Tilletia barclayana

Scientific classification
- Kingdom: Fungi
- Division: Basidiomycota
- Class: Exobasidiomycetes
- Order: Tilletiales
- Family: Tilletiaceae
- Genus: Tilletia
- Species: T. barclayana
- Binomial name: Tilletia barclayana (Bref.) Sacc. & P. Syd., (1899)
- Synonyms: Neovossia barclayana Bref., (1895) Neovossia pulcherrima (Ellis & L.D. Galloway ex G.P. Clinton) Vánky, (1990) Tilletia ajrekarii Mundk., (1939) Tilletia pulcherrima Ellis & L.D. Galloway, (1904)

= Tilletia barclayana =

- Authority: (Bref.) Sacc. & P. Syd., (1899)
- Synonyms: Neovossia barclayana Bref., (1895), Neovossia pulcherrima (Ellis & L.D. Galloway ex G.P. Clinton) Vánky, (1990), Tilletia ajrekarii Mundk., (1939), Tilletia pulcherrima Ellis & L.D. Galloway, (1904)

Species of fungus

Tilletia barclayana is a plant pathogen that infects rice, signalgrass, pearl millet, and crabgrass. The pathogen corrupts the crops it infects, causing black busts to appear on the crops, which then become discolored and smutted.

== History ==
Tilletia barclayana can live up to 2 years or more while in a host, and is found largely worldwide. Although the origin of the pathogen is unknown, it was first reported in the 1980s.

== Impact ==
Tilletia barclayana spreads between nearby plants, leading to an increased loss.
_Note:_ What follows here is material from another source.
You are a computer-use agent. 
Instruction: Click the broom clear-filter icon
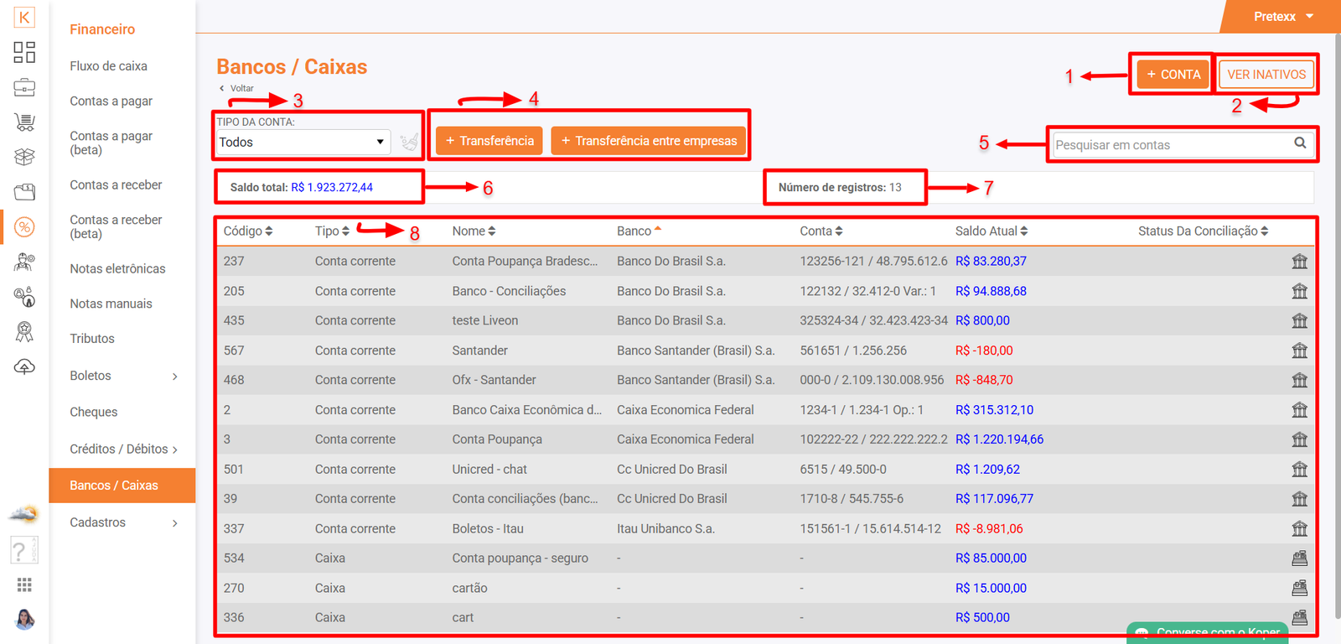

Due to this impact scientists are attempting to make these crops more resistant to the pathogen. As of now, the main method of controlling the pathogen is by pulling the infected crops directly from the ground.

== Control ==
Out of salicylic acid and plant extracts of Ammi visnaga, Glycyrrhiza glabra, Artemisia judaica, Mentha viridis, Syzygium aromaticum and Eucalyptus globulus, M. viridis and S. aromaticum were most effective in prevention of T. barclayana infection. All the tested solutions did provide some level of protection however.